## WHAT TO DO
Can you copy everything in the biographical note on the cardiac surgeon from "Following the bombing" down to "family in Virginia.", word for word?

MRCS LRCP 1964; MB BS London 1964, FRCS 1969; FETCS 1997.

17 November 1939
29 August 2013
Cardiac surgeon


James Lawrence 'Jim' Monro was a cardiac surgeon at Southampton General Hospital, where he successfully developed the service for infants and children. Jim's medical lineage could hardly have been stronger. He was born in Singapore on 17 November 1939, at the start of the Second World War, the son of Jack Monro, professor of surgery in Singapore, and Landon Carter Monro née Reed. His father's Scottish antecedents, a branch of clan Monro of Fyrish, Easter Ross, included, in the 18th and 19th centuries, four medical directors of Bethlem Hospital, commonly known as 'Bedlam'. Jim's American mother was the granddaughter of Major Walter Reed of the US Army Medical Corps, who had identified the aedes aegypti mosquito as the vector for yellow fever. The Walter Reed Medical Center in Washington is named in his honour.

Following the bombing of Pearl Harbour in December 1941 and the entry of Japan into the war, Jim's father managed to get his wife, Jim and his baby sister Mary on to the evacuation ship SS Ulysses. He stayed behind to care for the injured civilians and, with the fall of Singapore, was interned in Changi prison. His family managed to reach Perth, Australia, and then went on, six months later, to San Francisco by sea and eventually to Landon's family in Virginia.

## INFORMATION SHOWN
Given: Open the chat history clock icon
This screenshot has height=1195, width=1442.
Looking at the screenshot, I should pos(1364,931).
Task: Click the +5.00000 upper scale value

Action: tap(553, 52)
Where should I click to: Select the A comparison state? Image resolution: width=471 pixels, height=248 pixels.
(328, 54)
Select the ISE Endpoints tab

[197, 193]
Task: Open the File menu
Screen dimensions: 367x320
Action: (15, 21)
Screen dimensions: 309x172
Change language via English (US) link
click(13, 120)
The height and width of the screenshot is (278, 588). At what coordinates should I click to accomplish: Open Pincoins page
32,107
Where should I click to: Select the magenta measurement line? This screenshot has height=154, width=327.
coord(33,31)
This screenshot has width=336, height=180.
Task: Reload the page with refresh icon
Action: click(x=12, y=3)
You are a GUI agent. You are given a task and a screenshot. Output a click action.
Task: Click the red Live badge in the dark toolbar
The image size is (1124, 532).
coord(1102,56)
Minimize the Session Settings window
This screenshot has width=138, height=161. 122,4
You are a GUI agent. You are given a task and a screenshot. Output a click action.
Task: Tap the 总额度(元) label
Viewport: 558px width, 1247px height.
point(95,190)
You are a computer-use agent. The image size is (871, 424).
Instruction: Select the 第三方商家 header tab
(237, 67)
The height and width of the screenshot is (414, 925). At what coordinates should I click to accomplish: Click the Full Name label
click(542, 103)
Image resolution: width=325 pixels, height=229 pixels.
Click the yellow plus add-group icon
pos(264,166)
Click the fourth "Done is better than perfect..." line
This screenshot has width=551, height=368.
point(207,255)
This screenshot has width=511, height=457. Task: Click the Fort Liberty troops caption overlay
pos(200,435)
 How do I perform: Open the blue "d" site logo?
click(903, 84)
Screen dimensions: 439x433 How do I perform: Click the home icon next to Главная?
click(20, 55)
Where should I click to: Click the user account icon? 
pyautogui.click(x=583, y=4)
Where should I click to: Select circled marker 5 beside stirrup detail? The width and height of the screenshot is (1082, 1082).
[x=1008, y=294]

## SOLUTION TO THE PROBLEM
Following the bombing of Pearl Harbour in December 1941 and the entry of Japan into the war, Jim's father managed to get his wife, Jim and his baby sister Mary on to the evacuation ship SS Ulysses. He stayed behind to care for the injured civilians and, with the fall of Singapore, was interned in Changi prison. His family managed to reach Perth, Australia, and then went on, six months later, to San Francisco by sea and eventually to Landon's family in Virginia.